There are some further mitigating circumstances. The Appellant pleaded guilty at the first opportunity. More particularly, there was a special reason for this escape. The Appellant had confirmed that his wife had left home and was living another man. He did not know where his children were and his mother had been unable to locate them. I accept that his reason for escaping was to resolve a genuine and important domestic matter that he could not achieve while in custody. Upon escaping, that is exactly what he did. He saw his wife and tried to convince her to leave the other man and return home to look after the children. She refused. She told him where the children were. He then collected the children and took them to his mother. Having achieved as much as he could to resolve the domestic problem he then returned to the prison and surrendered himself.


In his sentencing remarks the learned Chief Magistrate referred to "The nature of the offence and the seriousness of the offence and the need to impose a deterrent sentence". However, in the circumstances that I have outlined this is not a serious case of escaping. There are mitigating circumstances and in this particular case a deterrent sentence is not called for in respect of this particular offence and offender. In saying this I do not overlook the fact that this Appellant cannot be regarded as a first offender for this type of offending. When he was last in prison he was convicted on several occasions on charges of escaping. On this further sentence of imprisonment he has again escaped. He would have been aware of the consequences of his conduct. However, those matters are balanced by the facts that the previous convictions for escaping were 18 and more years ago and were committed when the Appellant was still a teenager. The escape on this occasion is of a different nature and for a different purpose.


In all the circumstances the sentence of 9 months imprisonment is manifestly excessive for this offence by this particular offender and should be reduced. Such an extension of the Appellant's release date and eligibility for extramural work is harsh in the circumstances that the Appellant has eloquently outlined to me. This is an exceptional case where the Court can take a more merciful approach.

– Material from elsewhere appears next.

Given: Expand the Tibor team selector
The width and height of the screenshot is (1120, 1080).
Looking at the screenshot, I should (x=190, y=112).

Nevertheless, persons who escape from prison can expect a consecutive sentence of imprisonment. Very special and compelling reasons would be needed to order otherwise. There is no measure of punishment in a sentence of imprisonment that will be served fully concurrently with the term that the prisoner is currently serving.


In view of the matters I have outlined, the sentence in this case will be reduced to a period of 2 months imprisonment. That is a relatively lenient sentence but I consider that in this case there are exceptional circumstances for doing so.


Accordingly, the appeal is allowed the sentence of 9 months imprisonment imposed in the Magistrates' Court on the 9th September 1996 is quashed. A sentence of 2 months imprisonment is substituted therefore, to be served consecutive to his present term of 4 years imprisonment imposed on the 19th September 1995.